Task requirements: Among the lines below, tally those that hold "Open". Return the number and nothing more.

Dataset content:
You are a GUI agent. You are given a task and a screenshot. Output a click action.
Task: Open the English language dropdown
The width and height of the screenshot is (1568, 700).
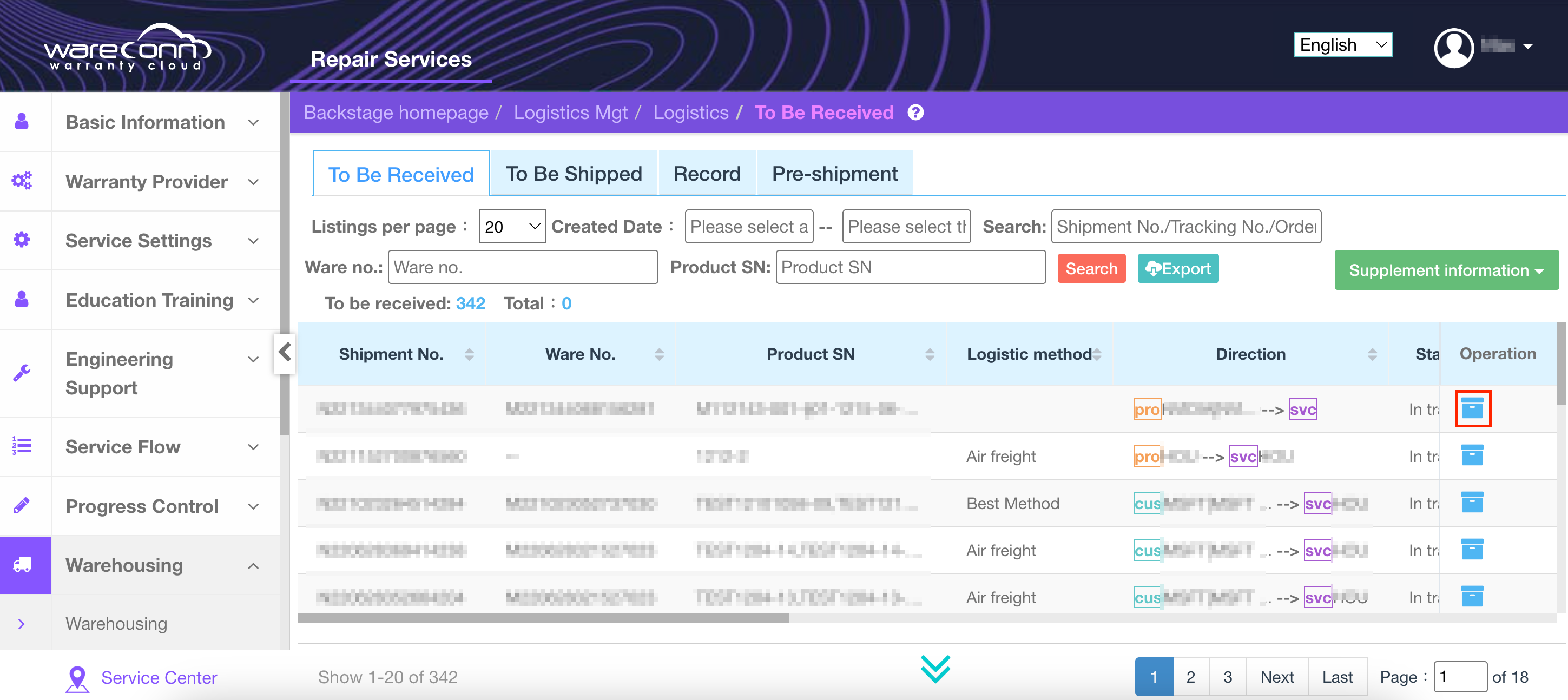(1342, 45)
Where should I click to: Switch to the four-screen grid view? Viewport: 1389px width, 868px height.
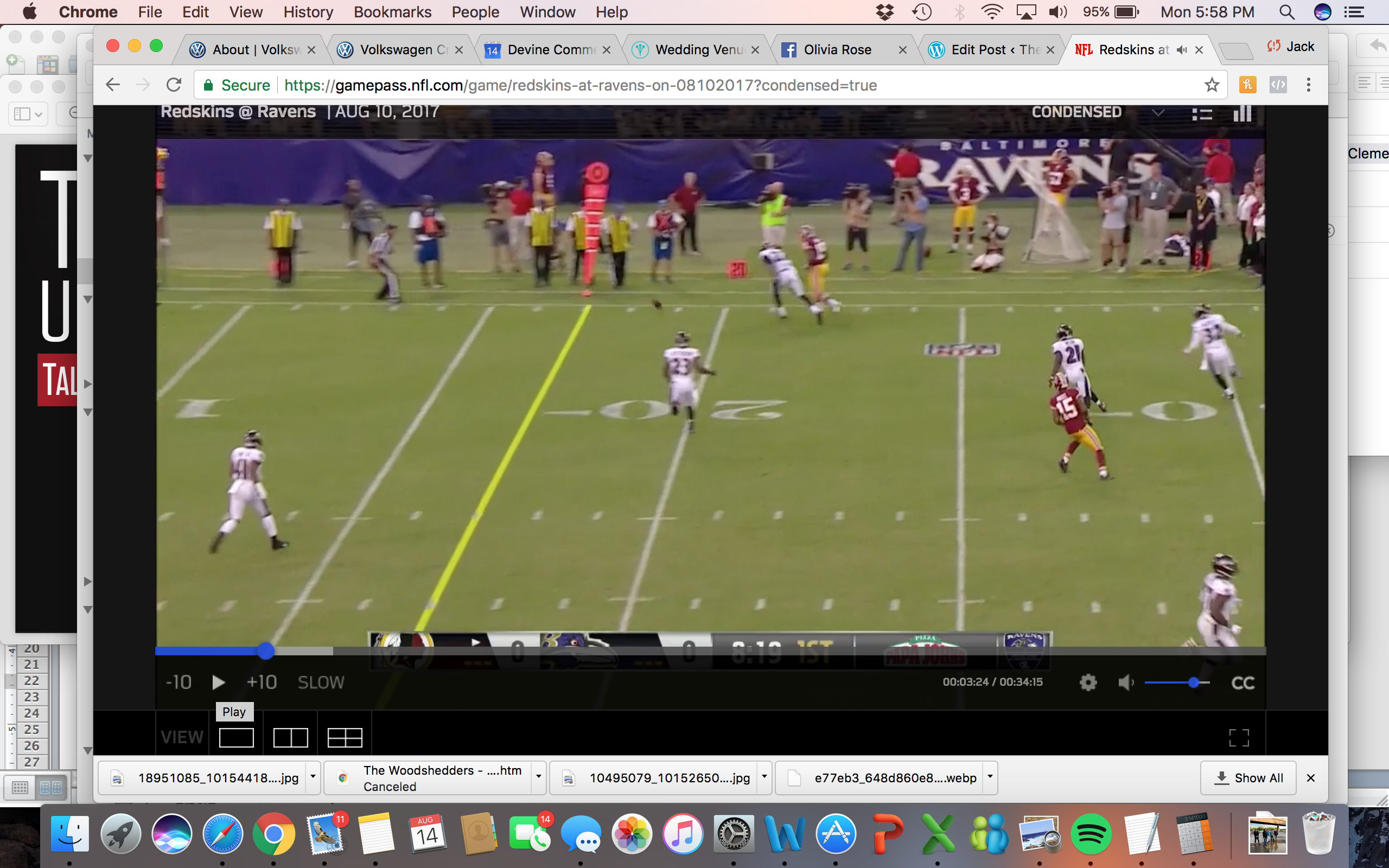[345, 738]
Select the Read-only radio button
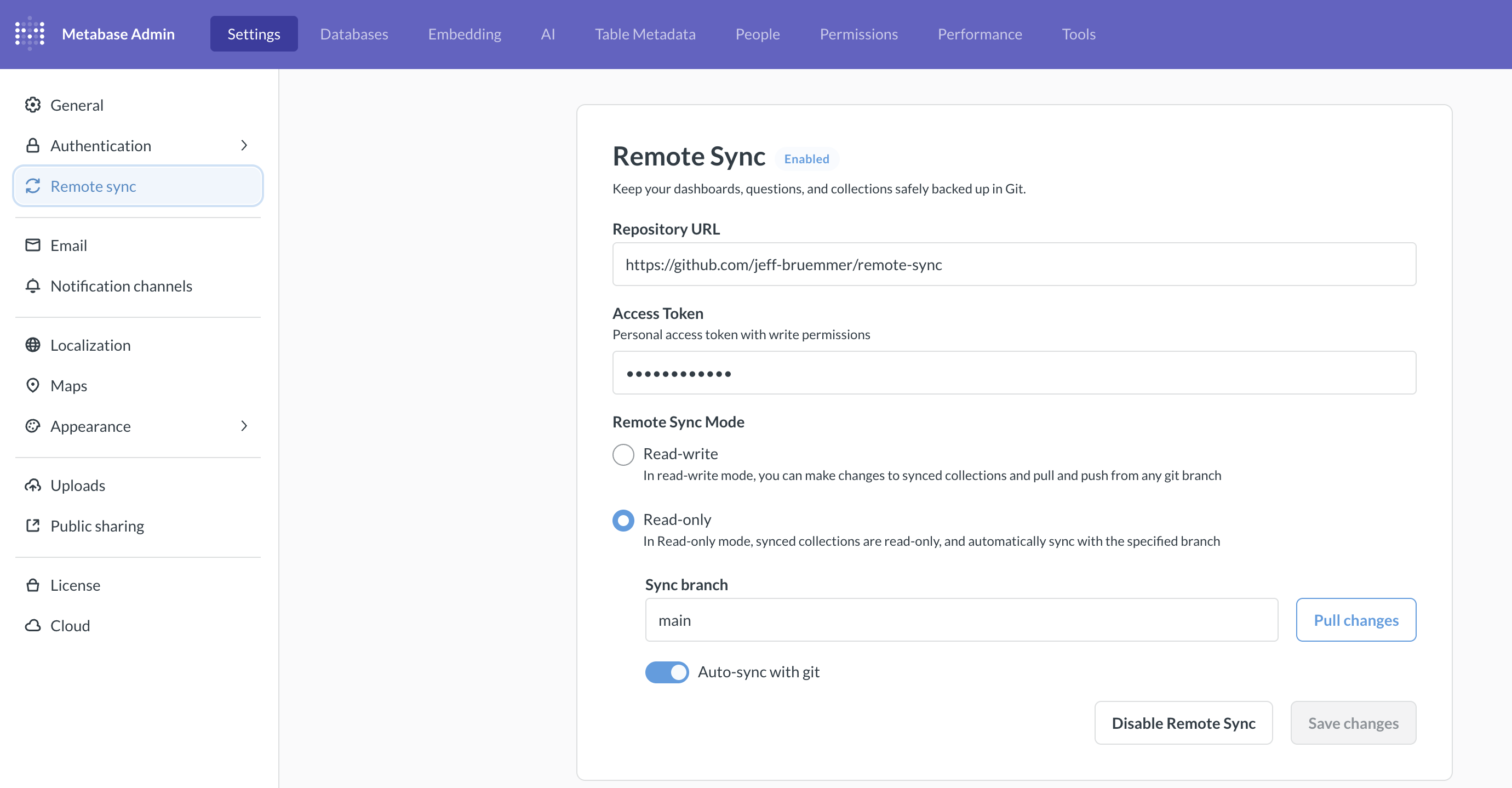The image size is (1512, 788). (x=623, y=520)
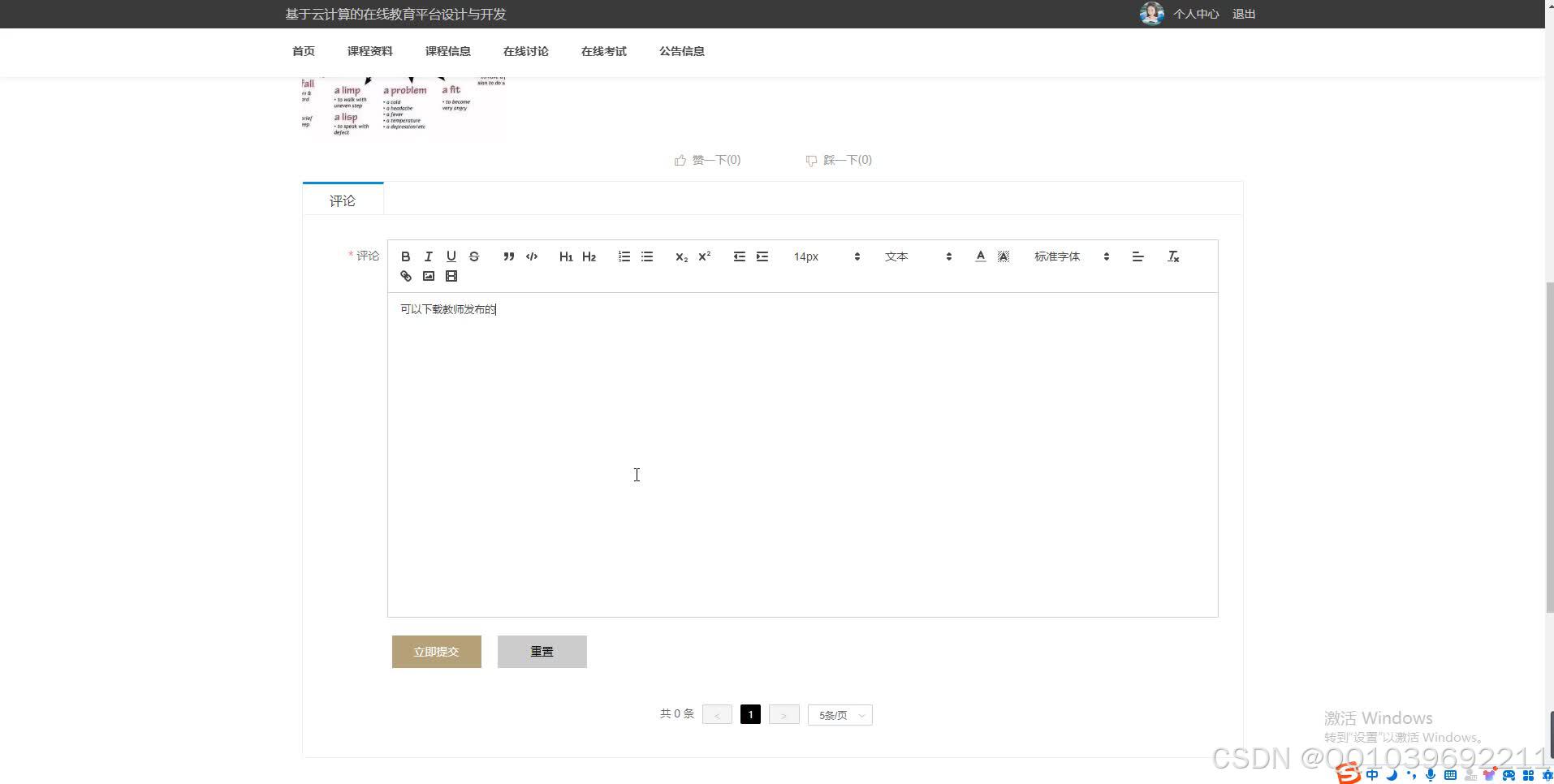Apply Heading 1 style

565,256
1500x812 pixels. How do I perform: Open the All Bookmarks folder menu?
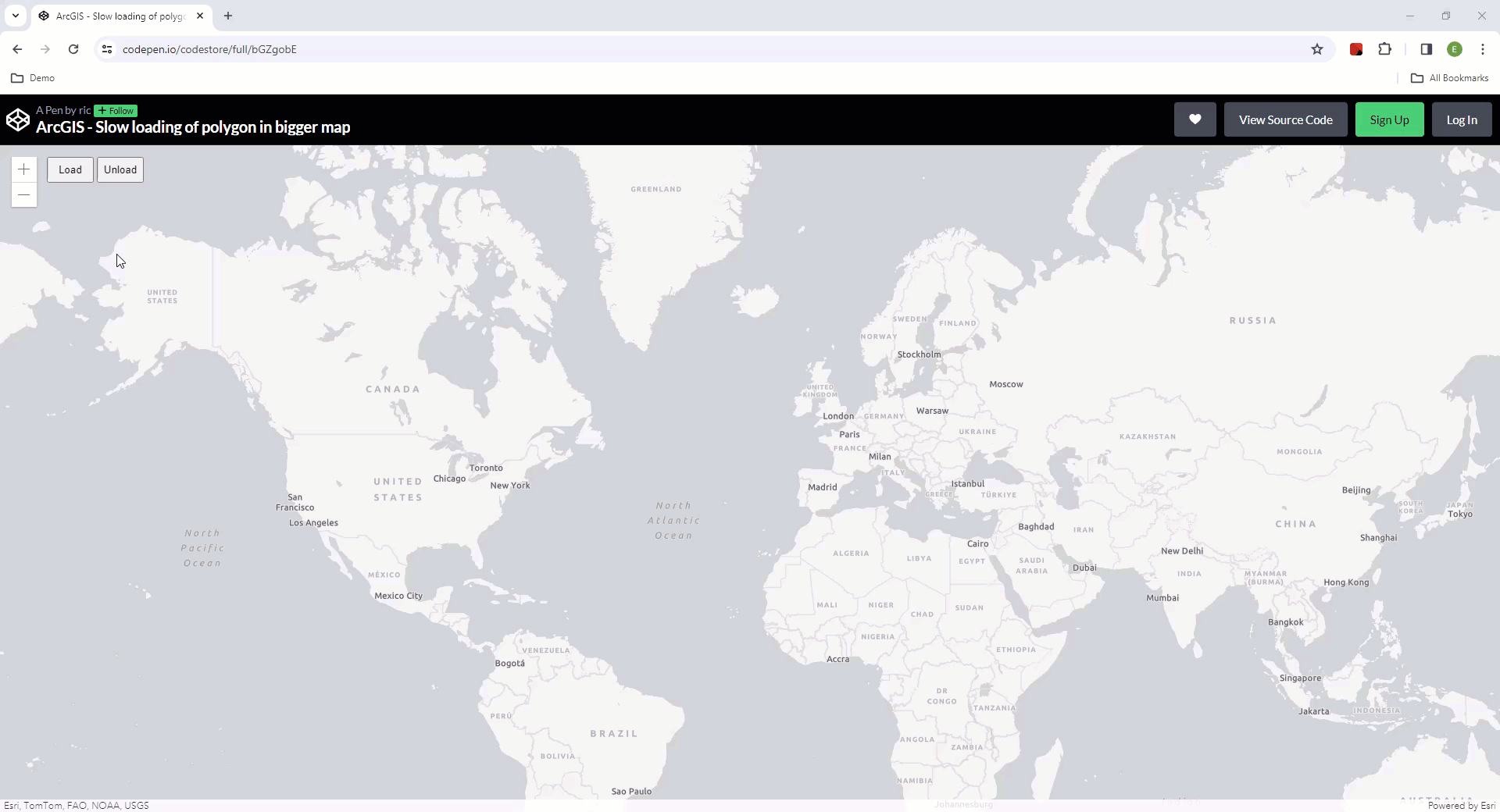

Output of the exercise: 2